MECHANICAL AND THERMO-ELECTRICAL PROPERTIES EVALUATION OF HELICAL MULTIWALL CARBON NANOTUBE ENHANCED CARBON COMPOSITE

Abstract

The introduction of carbon nanotubes (CNTs) inside a polymer matrix is preferred as a reinforcing medium to enhance the mechanical, physical, and electrical properties of composite materials. It was therefore the purpose of this study to experimentally investigate the role of helical multi-walled carbon nanotubes (HMWCNTs) on the fracture behavior of polymer composites and understand the underlying failure mechanisms under monotonic and impact loading conditions. Nanocomposite laminates were manufactured and subjected to various mechanical, thermal, and electrical tests to evaluate their properties.
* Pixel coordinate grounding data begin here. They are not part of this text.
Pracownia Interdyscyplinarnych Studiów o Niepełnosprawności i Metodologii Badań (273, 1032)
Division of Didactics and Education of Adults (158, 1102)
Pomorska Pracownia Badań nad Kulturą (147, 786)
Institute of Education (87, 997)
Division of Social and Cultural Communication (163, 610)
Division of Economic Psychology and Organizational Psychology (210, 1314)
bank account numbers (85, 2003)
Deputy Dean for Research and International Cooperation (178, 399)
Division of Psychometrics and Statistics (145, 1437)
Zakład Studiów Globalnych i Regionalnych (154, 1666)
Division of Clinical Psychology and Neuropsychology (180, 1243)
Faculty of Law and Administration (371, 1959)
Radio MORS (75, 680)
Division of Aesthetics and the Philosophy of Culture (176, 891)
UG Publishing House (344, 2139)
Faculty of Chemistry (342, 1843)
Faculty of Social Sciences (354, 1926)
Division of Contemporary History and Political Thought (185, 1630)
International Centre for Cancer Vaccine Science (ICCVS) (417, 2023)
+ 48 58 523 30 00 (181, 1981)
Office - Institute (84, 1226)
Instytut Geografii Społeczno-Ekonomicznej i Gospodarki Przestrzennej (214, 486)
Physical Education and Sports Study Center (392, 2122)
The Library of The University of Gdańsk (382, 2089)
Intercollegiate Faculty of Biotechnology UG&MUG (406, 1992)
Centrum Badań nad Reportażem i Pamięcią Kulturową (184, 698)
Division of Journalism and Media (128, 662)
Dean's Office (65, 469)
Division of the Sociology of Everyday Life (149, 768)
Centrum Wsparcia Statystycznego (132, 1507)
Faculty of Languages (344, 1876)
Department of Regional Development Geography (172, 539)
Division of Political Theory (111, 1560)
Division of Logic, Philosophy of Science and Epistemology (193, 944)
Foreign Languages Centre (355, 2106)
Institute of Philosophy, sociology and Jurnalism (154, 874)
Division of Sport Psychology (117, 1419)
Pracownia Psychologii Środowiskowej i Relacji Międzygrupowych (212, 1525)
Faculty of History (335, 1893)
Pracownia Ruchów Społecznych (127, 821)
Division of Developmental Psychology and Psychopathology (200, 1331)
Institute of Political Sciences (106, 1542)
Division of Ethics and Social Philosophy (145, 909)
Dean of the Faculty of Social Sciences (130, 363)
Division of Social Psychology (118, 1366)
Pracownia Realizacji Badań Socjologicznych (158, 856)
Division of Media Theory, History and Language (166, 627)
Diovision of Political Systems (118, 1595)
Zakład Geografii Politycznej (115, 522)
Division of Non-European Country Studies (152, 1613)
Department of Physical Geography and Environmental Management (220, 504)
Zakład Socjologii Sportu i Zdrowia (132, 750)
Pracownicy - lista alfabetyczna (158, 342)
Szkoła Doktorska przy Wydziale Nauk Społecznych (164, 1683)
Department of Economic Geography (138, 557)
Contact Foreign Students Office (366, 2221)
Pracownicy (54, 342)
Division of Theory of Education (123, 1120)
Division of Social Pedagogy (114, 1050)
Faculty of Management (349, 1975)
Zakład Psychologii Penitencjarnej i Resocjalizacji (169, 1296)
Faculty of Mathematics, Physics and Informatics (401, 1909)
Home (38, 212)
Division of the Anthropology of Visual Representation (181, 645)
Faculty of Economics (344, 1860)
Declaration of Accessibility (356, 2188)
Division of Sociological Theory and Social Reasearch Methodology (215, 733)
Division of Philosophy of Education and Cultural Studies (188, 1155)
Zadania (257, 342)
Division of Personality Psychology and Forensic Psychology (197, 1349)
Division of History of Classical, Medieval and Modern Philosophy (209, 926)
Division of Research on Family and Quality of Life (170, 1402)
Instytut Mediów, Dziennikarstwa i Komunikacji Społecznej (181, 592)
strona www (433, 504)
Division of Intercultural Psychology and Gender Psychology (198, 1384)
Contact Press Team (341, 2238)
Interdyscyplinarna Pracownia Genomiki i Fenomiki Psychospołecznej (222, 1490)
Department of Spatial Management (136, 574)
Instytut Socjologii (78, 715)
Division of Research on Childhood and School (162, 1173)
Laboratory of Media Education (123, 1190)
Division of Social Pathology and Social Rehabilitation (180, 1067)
This was followed by a detailed examination of the fracture surface with the help of a field emission scanning electron microscope (FESEM) and ultrasonic C-scanning to investigate the underlying fracture and damage mechanisms. It was found that there was an increase in the mechanical strength of the nanocomposite laminates with the addition of HMWCNTs in comparison with the control sample. From the morphology analysis of fractured surfaces by FESEM, it was also found that upon increasing the number of HMWCNTs in the composite laminate, a higher bridging effect was achieved, which enhanced the strength of the composite laminates. Evidence that fewer HMWCNTs aggregated over the fracture surface was also found in this work.